120 Years old yesterday – Namibian Railways – 1899 – 2019

Thursday 22 August 2019. [On the front page today’s edition the historic picture of Hope working on the small railway line between Walvis Bay and Plum.

The day 22 August is regarded as the birth of Namibia’s railways. On this day in 1899 a small locomotive arrived here from Stoke-on-Trent in England, aboard the British barque, Primera. It was still the years of the lighters. Ships would anchor in the bay and these small cargo boats (lighters) moved people and cargo to and fro between land and ship.
The Primera was a majestic with three, tall masts.
During the same time the Cape Government extended the tramway between the settlement of Walvis Bay and Plum (where Dany Construction’s quarry is today) as a short railway.
The small locomotive was named “Hope” and put into service on this line.
Initial intentions were for this railway line to carry trade goods that arrived by ship at Walvis Bay to Plum for further transport into the interior. The German South West African Government at the were also advancing with the railway line between Windhoek and Swakopmund (construction started in 1897) and the idea was to cash in on this opportunity by carting cargo from Plum to Swakopmund.

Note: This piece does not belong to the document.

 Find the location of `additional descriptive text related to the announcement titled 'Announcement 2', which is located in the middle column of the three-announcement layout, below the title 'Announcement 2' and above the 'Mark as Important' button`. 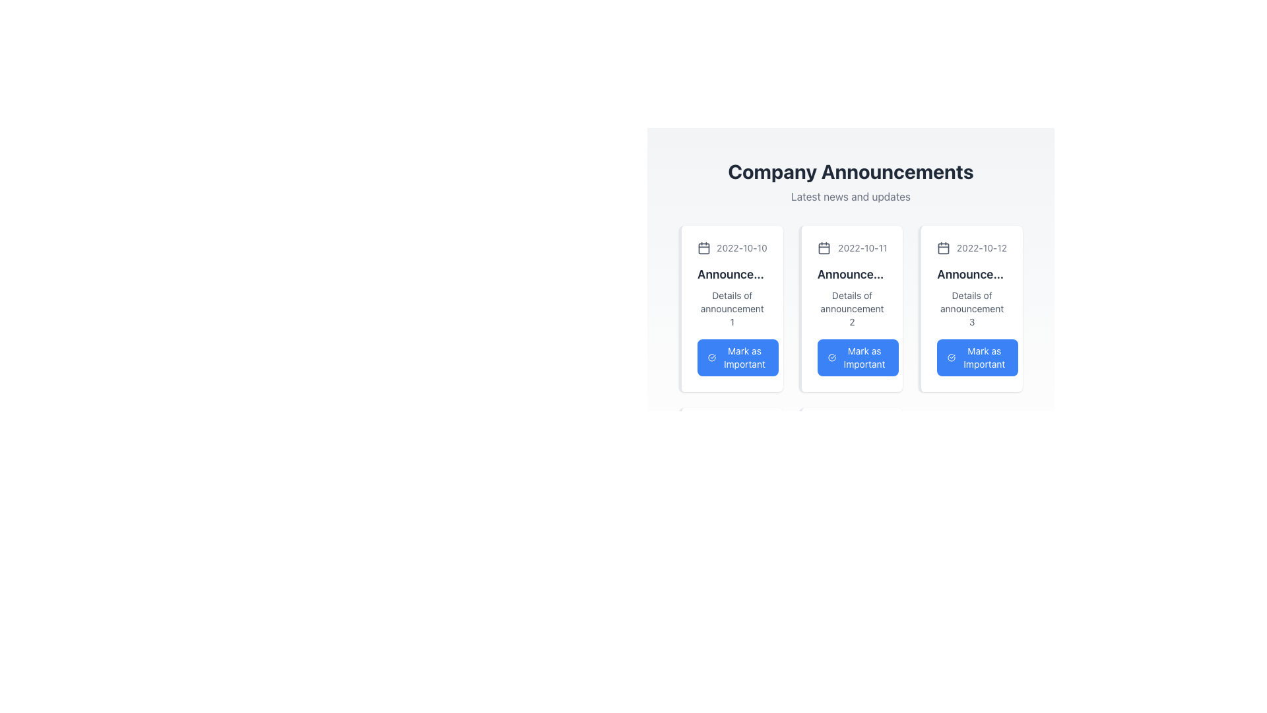

additional descriptive text related to the announcement titled 'Announcement 2', which is located in the middle column of the three-announcement layout, below the title 'Announcement 2' and above the 'Mark as Important' button is located at coordinates (852, 308).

However, the short railway line never became profitable.
When the German South West African Government commenced construction of the Otavi-Tsumeb line early in the 1900’s, following the discovery of vast copper deposits at Tsumeb, the short railway line was soon obsolete and left over to the sweeping desert winds and sand.
Hope continued to serve on the short railway line, or at least what was left of it after huge swaths were covered by sand. It mainly transported waste out of the settlement, shifted cargo around in the port and locals used it for weekend outings into the desert.

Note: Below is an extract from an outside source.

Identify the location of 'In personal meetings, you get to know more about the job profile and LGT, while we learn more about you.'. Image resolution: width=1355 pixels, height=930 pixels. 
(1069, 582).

Hope was retired when the Cape gauge railway line be-tween Walvis Bay and Swakopmund opened in 1915. This line was constructed by the invading Union of South Afri-can Forces during the SWA Campaign. Troops landed in Walvis Bay on Christmas Day 1914 and as they advanced on Swakopmund constructed a railway line to assist carry-ing war cargo forward. This line opened in March 1915 and served as a feeder line for military equipment and troops as the South West Africa Campaign moved inland and the eventual defeat of the German forces at Khorab at Otavi on 1 July 1915 (the Germans surrendered on 9 July with the signing of the Treaty of Khorab.
Hope stood dormant on a side track in the port for many years and was eventually renovated by the South African Railways (SAR) and plinthed in front of the Windhoek railway station in the 1940’s.
The locomotive was returned to the Walvis Bay railway station and plinthed there in 1961. Very soon the coastal weather extremes again started to eat away at its structural integrity. It was eventually accommodated in a small building with big glass windows – as seen today in front of the railway station.
When you drive past the railway station, take some time and take a peep through the large windows [it is advisable to take a cloth along as the windows are dirty] and see what Hope looks like and remember this is the flag bearer of Namibia’s railway history.
Perhaps one day if TransNamib comes to its full potential Hope will be restored to glory. And we have full confidence in the current CEO Mr. Johny Smith that he would wake the national rail carrier from its decades long hibernation. Until then, Hope’s final resting place will remain that small building with the dust-smeared windows with only a plague of the National Monument’s Council that explains with a few sentences in Afrikaans, English and German what this little locomotive once stood for.